Despite how untraditional I am, I thrive in structure.  I like guidelines, road maps, and guarantees when it comes to achieving my goals.  In law school, there are suggested strategies for getting a job.  The ideal way is to work a summer job at a firm between your second and third years of school where they offer you a job for after graduation.  Having a job offer like that provides a huge sense of security going into the last year of school.  For me to say that I don’t want to be a traditional lawyer or work at a traditional law firm makes me feel like I’m operating without any type of structure, a road map, or any sense of security when it comes to building my career.

It’s a bit frightening to operate with only vague ideas about what I want to do career-wise.  I know that I want to work on problems that have a significant impact on people’s lives, and not just a significant impact on their wallets.  I like the idea of trying to figure out how the law applies to situations that lawmakers never imagined when they were drafting the laws.  I have mental image of my clients calling me on my webcam and saying, “Hey Ruth.  We have a great idea for X, but we need to know how to do it without getting sued or arrested.”  I want clients who want to push the envelope without crossing the line.

= Job item =
Carry on the passage above about wanting a nontraditional legal career, starting right after its last sentence.

= Provided information =
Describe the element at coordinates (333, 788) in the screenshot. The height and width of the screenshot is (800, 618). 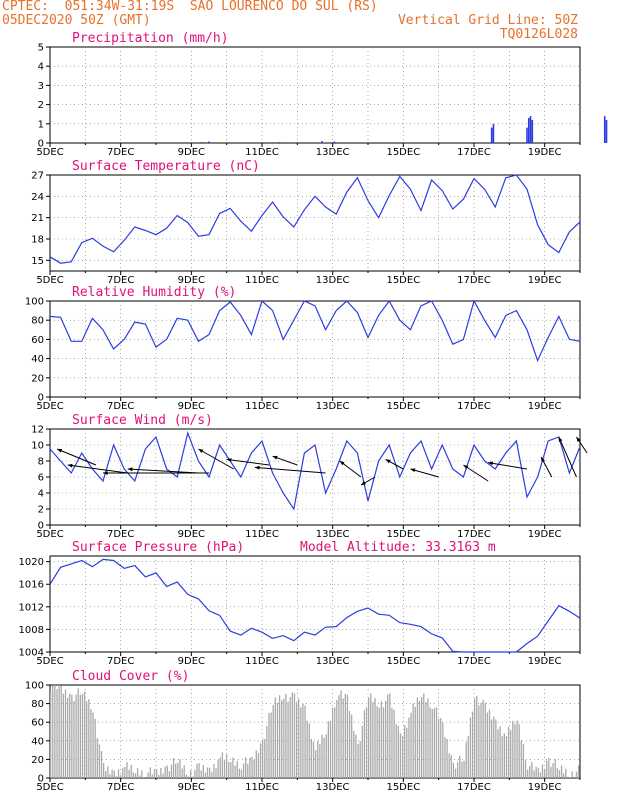
I see `cloud-xtick-label: 13DEC` at that location.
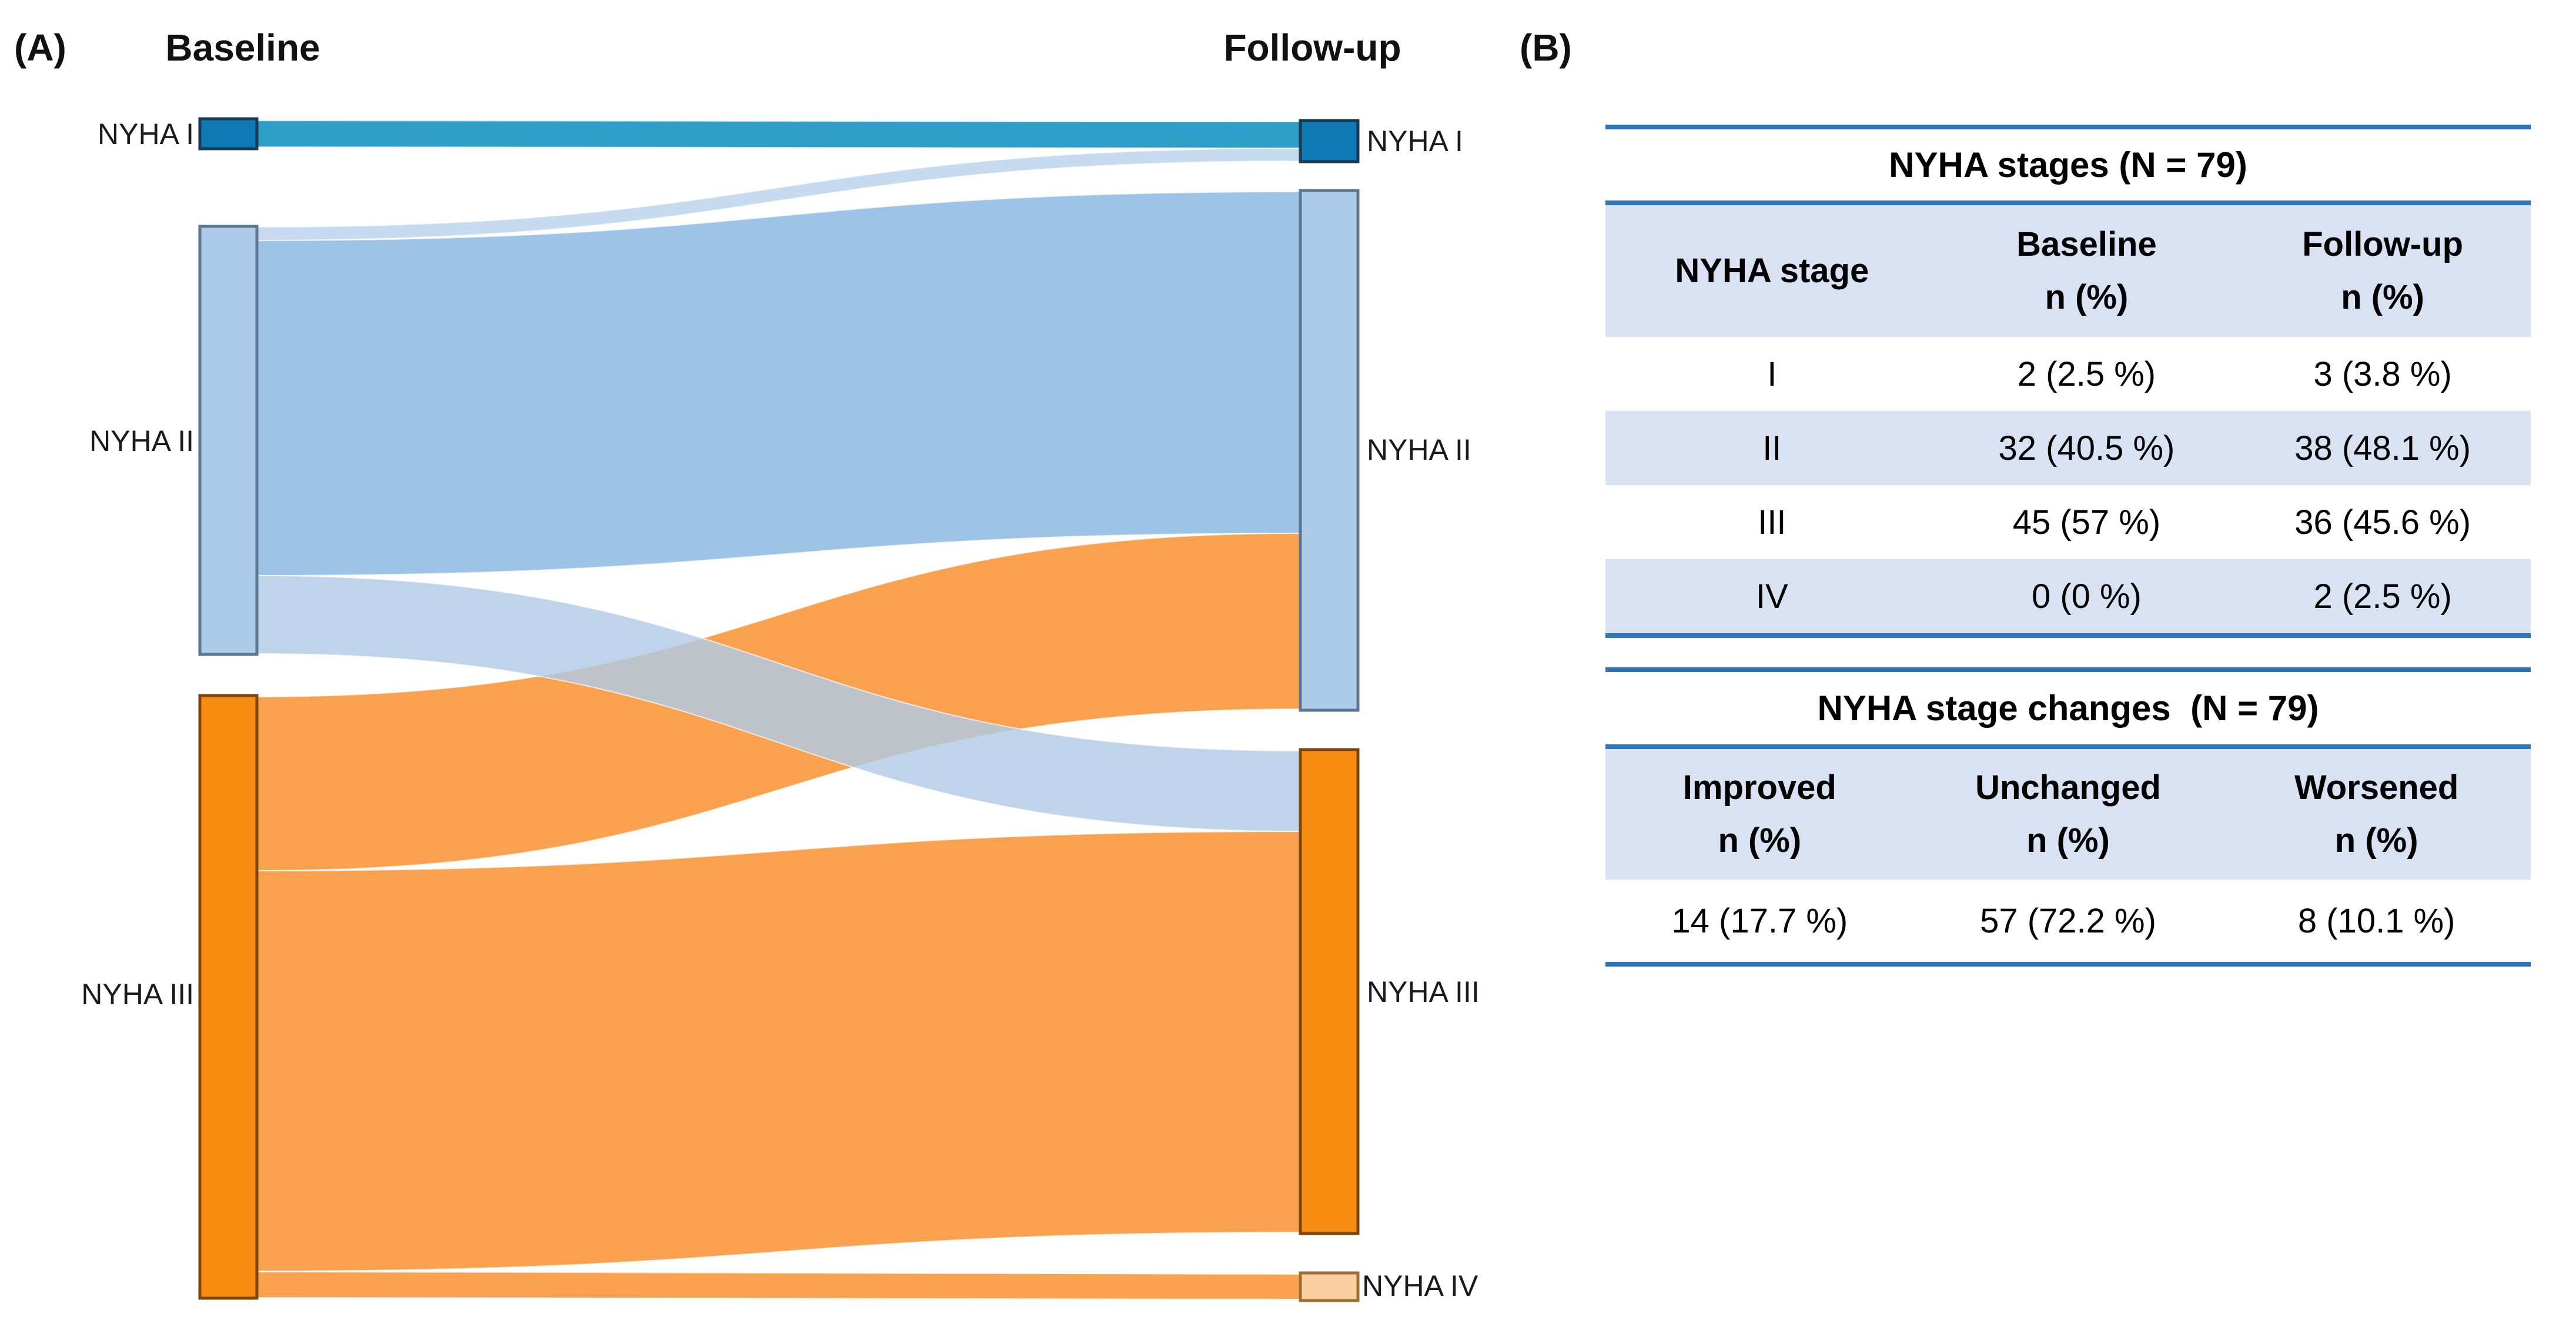  What do you see at coordinates (1329, 141) in the screenshot?
I see `sankey-node-followup-nyha-i` at bounding box center [1329, 141].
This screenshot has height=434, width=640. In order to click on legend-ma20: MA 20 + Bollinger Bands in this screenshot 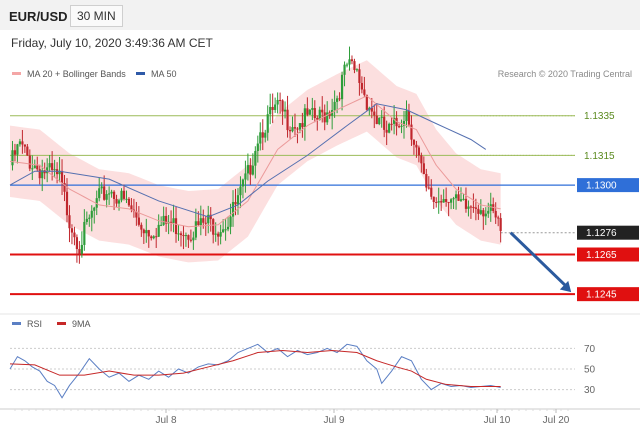, I will do `click(69, 74)`.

= Answer for this exercise =
I appreciate Google’s dress code policy.  According to rumor, their dress code is simply, “You must wear clothes.”  They encourage employees to do what they need to do to be effective and creative whether that means showing up in a suit or pajamas.  Some law firms believe that they get higher quality work when their lawyers wear suits and professional attire every day.  I work better when I’m comfortable.  If I’m not meeting with clients, I’d prefer to work in jeans and a hoodie.

When I think about seeking a firm that suits my personality or hanging my own shingle, I have fears about money and having enough work to make a living.  I try to temper those fears with the excitement and freeing sensation that come with the prospects of being professionally happy.  When I worry, “What will happen if I try for my dream and fail?,” I try to counter it with, “How much will I regret it if I don’t try?”